5200 km, EZ 05/23, ohne sichtbare Gebrauchsspuren, dafür mit Koffern, Topcaseträger, Hauptständer, Quickshifter, Kettenöler (zum drehen) und dem sehr wichtigen doppelten-Kuhfänger-Sturzbügel-Hauptständer-Ensemble. Auf den zweiten Blick sehe ich, dass die Sitzbank nicht original ist, sondern tief, und dass die Koffer von Kappa sind, und nicht von Givi, wie in der Anzeige beschrieben. Ich krieche etwas am und unterm Motorrad her, finde exquisite Details italienischer Verarbeitungskunst, wie diese Dichtung...

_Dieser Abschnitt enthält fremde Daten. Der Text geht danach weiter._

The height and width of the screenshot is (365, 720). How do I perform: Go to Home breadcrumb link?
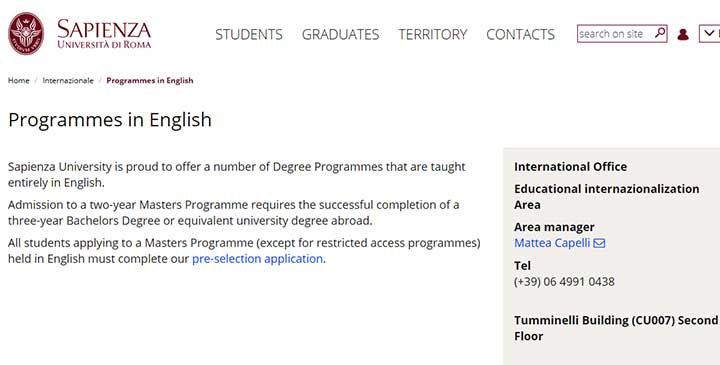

... und dann spreche ich auch einen Verkäufer an, der daran zu erkennen ist, dass er als einziger im Raum keine Motorradschuhe trägt. Er stellt fest, dass wir telefoniert haben. Ich stelle fest, dass die Kommunikation aufgrund Dialekt seinerseits auch real eher schwer ist. Das ist so ein Bayern-Ding: Du kannst 1 Stunde in irgendeine Richtung fahren, und schon verstehst du Einheimische nicht mehr. Und das gilt für jeden Punkt in Bayern. Ich kann ihn aber auf die Kappa-Givi-Nummer aufmerksam machen (ist wie Skoda und VW). Dass die Sitzbank nicht Original ist, glaubt er mir nach etwas Bildersuche, obwohl er drauf besteht, dass Aprilia draufsteht. Eine niedrigere Sitzbank brauche ich nun wirklich nicht, und so gehen wir zu einem Schreibtisch. Bzw. er geht, und ich laufe mal auf Verdacht hinterher, denn Kommunikation, siehe oben. Dort folgt dann eine Preisverhandlung von 8700 auf 8450 Euro, wobei er mir zwischendurch eine F900XR andrehen will, was ich mit Hinweis auf geplante Norwegen-, Schweden- und Islandtouren abwimmeln kann, ohne dabei meine ungefilterte Meinung über BMW-Motorräder preis geben zu müssen, was wahrscheinlich zu meinem beschleunigten Verlassen der Örtlichkeit führen würde. So aber bleibt es zivil, ich unterschreibe einen Kaufvertrag und bekomme die Papiere. Den Preis überweise ich später, vor der Abholung. Sie machen das Motorrad noch "fertig" (?).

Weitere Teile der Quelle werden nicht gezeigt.